Problem description:
Format the following items as a numbered list, with blank lines omitted.

Data extract:
────────────────────────────────────────

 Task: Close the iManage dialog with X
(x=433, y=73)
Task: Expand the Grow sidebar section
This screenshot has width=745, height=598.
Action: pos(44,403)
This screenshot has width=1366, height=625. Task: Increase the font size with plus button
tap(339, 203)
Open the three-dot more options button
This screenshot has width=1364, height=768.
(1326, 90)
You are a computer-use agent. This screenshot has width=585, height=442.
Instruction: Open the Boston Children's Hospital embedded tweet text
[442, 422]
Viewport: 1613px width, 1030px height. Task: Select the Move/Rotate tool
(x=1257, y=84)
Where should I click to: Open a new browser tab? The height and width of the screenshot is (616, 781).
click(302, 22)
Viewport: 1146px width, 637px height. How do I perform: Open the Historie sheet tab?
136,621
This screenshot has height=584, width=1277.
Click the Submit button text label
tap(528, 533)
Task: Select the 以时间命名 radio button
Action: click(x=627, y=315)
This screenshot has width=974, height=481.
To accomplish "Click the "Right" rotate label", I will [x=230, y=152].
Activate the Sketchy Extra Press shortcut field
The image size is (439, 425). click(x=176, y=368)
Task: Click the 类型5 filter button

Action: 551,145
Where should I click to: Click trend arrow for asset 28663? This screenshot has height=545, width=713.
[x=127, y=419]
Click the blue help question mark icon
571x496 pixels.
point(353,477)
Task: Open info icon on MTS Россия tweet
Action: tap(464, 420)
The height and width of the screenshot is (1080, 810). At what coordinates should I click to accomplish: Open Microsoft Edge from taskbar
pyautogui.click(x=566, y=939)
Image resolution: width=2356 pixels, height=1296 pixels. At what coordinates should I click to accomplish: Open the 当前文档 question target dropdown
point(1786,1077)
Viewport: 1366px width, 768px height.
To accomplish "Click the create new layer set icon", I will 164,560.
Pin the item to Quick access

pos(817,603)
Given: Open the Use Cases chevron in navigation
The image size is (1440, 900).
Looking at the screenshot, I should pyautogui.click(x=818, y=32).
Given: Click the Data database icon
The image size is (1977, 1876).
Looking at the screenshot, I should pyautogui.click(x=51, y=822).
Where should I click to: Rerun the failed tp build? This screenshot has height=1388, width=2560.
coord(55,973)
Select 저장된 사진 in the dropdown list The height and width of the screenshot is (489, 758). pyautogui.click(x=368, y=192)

────────────────────────────────────────

Finished task:
1.  Task: Close the iManage dialog with X
2. (x=433, y=73)
3. Task: Expand the Grow sidebar section
4. This screenshot has width=745, height=598.
5. Action: pos(44,403)
6. This screenshot has width=1366, height=625. Task: Increase the font size with plus button
7. tap(339, 203)
8. Open the three-dot more options button
9. This screenshot has width=1364, height=768.
10. (1326, 90)
11. You are a computer-use agent. This screenshot has width=585, height=442.
12. Instruction: Open the Boston Children's Hospital embedded tweet text
13. [442, 422]
14. Viewport: 1613px width, 1030px height. Task: Select the Move/Rotate tool
15. (x=1257, y=84)
16. Where should I click to: Open a new browser tab? The height and width of the screenshot is (616, 781).
17. click(302, 22)
18. Viewport: 1146px width, 637px height. How do I perform: Open the Historie sheet tab?
19. 136,621
20. This screenshot has height=584, width=1277.
21. Click the Submit button text label
22. tap(528, 533)
23. Task: Select the 以时间命名 radio button
24. Action: click(x=627, y=315)
25. This screenshot has width=974, height=481.
26. To accomplish "Click the "Right" rotate label", I will [x=230, y=152].
27. Activate the Sketchy Extra Press shortcut field
28. The image size is (439, 425). click(x=176, y=368)
29. Task: Click the 类型5 filter button
30. Action: 551,145
31. Where should I click to: Click trend arrow for asset 28663? This screenshot has height=545, width=713.
32. [x=127, y=419]
33. Click the blue help question mark icon
34. 571x496 pixels.
35. point(353,477)
36. Task: Open info icon on MTS Россия tweet
37. Action: tap(464, 420)
38. The height and width of the screenshot is (1080, 810). At what coordinates should I click to accomplish: Open Microsoft Edge from taskbar
39. pyautogui.click(x=566, y=939)
40. Image resolution: width=2356 pixels, height=1296 pixels. At what coordinates should I click to accomplish: Open the 当前文档 question target dropdown
41. point(1786,1077)
42. Viewport: 1366px width, 768px height.
43. To accomplish "Click the create new layer set icon", I will 164,560.
44. Pin the item to Quick access
45. pos(817,603)
46. Given: Open the Use Cases chevron in navigation
47. The image size is (1440, 900).
48. Looking at the screenshot, I should pyautogui.click(x=818, y=32).
49. Given: Click the Data database icon
50. The image size is (1977, 1876).
51. Looking at the screenshot, I should pyautogui.click(x=51, y=822).
52. Where should I click to: Rerun the failed tp build? This screenshot has height=1388, width=2560.
53. coord(55,973)
54. Select 저장된 사진 in the dropdown list The height and width of the screenshot is (489, 758). pyautogui.click(x=368, y=192)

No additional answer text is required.